Excerpt provided
Updated Mon. Dec. 1 2008 9:03 AM ET

The Canadian Press

TORONTO -- Canada's chief public health officer took aim at health-care

professionals who refuse to get flu shots on Sunday, suggesting those who press

the public to get vaccinated against diseases ought to do so themselves.

Dr. - made the comments at the Canadian Immunization

Conference, a gathering of public health practitioners and researchers staged

annually by the Public Health Agency of Canada, in collaboration with public

health groups.

" We even have difficulty getting more than 50 per cent of doctors and nurses to

be immunized against the flu. Yet it's usually us who take it (influenza) into

the nursing home or the hospital and then spread it from person to person,

effectively killing some of those that we're caring for, " - said.

" I think it should be obvious that those who we rely on to deliver immunization

should actually believe in it, " he said.

Health-care professionals are among the most likely people in a population to

encounter influenza in the run of a winter, coming face-to-face with sick people

on a daily basis. And because they work in a culture which in the past frowned

upon calling in sick, those who catch the flu may work while ill, effectively

passing it on to patients.

But despite those facts, health-care professionals have shown a remarkable

reluctance to embrace flu shots. Public health and infection control officials

have tried a variety of tacks, including offering the chance to win prizes for

staff who take flu shots.

Some in the field have even raised the notion of making flu shots mandatory for

health-care workers -- a suggestion that meets with instant push-back from

unions representing health-care professionals.

Dataset excerpts
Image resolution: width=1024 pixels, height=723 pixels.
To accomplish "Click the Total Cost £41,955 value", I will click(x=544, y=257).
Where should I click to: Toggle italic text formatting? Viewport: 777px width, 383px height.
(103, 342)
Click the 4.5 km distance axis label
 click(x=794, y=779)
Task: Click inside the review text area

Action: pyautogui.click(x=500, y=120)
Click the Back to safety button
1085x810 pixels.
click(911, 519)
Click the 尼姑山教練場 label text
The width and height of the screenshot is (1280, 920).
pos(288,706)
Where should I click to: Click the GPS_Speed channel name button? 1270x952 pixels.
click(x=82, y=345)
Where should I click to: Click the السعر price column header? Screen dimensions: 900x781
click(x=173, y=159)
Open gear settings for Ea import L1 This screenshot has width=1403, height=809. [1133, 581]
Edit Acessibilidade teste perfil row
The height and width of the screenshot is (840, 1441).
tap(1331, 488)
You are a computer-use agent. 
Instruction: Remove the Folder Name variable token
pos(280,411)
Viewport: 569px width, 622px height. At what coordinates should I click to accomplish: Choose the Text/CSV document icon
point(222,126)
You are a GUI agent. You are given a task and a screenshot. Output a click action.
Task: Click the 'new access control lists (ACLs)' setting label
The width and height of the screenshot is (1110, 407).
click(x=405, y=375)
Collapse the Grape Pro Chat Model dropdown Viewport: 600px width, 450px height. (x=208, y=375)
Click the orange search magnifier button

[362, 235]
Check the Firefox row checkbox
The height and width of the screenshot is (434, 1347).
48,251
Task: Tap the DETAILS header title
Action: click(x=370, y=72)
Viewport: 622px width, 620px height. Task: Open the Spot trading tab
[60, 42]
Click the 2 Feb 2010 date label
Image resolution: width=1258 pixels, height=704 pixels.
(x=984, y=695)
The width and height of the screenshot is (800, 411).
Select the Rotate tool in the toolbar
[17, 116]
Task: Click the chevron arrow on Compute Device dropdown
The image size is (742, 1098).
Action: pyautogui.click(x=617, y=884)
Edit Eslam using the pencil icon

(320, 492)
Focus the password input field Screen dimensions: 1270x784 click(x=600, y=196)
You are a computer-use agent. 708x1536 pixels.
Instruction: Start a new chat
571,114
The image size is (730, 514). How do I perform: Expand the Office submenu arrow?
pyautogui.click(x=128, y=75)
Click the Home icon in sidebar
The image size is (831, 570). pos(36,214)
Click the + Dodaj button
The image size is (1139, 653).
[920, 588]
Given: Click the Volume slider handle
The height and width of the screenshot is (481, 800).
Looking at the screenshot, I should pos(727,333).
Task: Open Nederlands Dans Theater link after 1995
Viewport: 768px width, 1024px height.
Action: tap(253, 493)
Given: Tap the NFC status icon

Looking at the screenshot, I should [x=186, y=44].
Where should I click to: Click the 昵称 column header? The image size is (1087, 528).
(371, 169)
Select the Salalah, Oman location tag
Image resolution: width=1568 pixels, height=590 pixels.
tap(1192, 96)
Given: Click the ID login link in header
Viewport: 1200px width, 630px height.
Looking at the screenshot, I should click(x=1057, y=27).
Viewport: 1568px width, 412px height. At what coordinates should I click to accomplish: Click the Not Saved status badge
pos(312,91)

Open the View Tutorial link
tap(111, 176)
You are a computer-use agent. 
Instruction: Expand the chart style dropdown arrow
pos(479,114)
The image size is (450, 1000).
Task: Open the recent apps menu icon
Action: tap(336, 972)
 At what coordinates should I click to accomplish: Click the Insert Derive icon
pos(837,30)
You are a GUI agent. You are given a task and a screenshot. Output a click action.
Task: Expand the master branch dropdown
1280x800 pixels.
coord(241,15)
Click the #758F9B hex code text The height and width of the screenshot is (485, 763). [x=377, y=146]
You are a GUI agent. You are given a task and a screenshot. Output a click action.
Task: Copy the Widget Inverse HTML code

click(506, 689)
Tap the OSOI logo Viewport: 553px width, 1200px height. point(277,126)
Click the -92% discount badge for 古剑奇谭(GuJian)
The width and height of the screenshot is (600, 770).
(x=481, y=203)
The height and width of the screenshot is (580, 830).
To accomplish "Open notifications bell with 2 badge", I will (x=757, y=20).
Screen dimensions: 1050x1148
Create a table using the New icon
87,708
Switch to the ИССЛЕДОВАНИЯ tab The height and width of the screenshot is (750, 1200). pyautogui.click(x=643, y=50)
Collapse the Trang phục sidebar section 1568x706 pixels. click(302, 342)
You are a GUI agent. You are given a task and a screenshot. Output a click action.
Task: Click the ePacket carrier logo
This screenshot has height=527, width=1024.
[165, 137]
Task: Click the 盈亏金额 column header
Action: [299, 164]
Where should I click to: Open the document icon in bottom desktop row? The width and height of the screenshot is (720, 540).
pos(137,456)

What to work on
a: In the flu shot article, who stages the Canadian Immunization Conference each year?
b: Extend the flu shot article beyond its final sentence.

Results
a: The Public Health Agency of Canada, in collaboration with public health groups.

b:
A bid by the Ontario government to require paramedics to get an annual flu shot

led to labour disruptions in 2002, with the government of the day eventually

backing down.

- also reminded the conference that immunizations are one of the most

cost effective of public health measures, saving countless lives and preventing

untold amounts of disease.

But their success makes them vulnerable, he warned, noting that some parents who

have never seen a case of smallpox or worried about the threat of polio now fear

vaccines more than they fear allowing their children to go unvaccinated.

Infectious diseases that are now rarely seen in Canada could be seen again,

- said, noting the long outbreak of mumps that swept the country as

an example.

" If the diseases that vaccines protect against, like polio, rubella and

pertussis are distant memories -- at least here -- then recent outbreaks of

mumps and imported measles should serve as reminders that we really are only a

few years away from major measles epidemics or other disease epidemics if we

don't maintain vigilance. "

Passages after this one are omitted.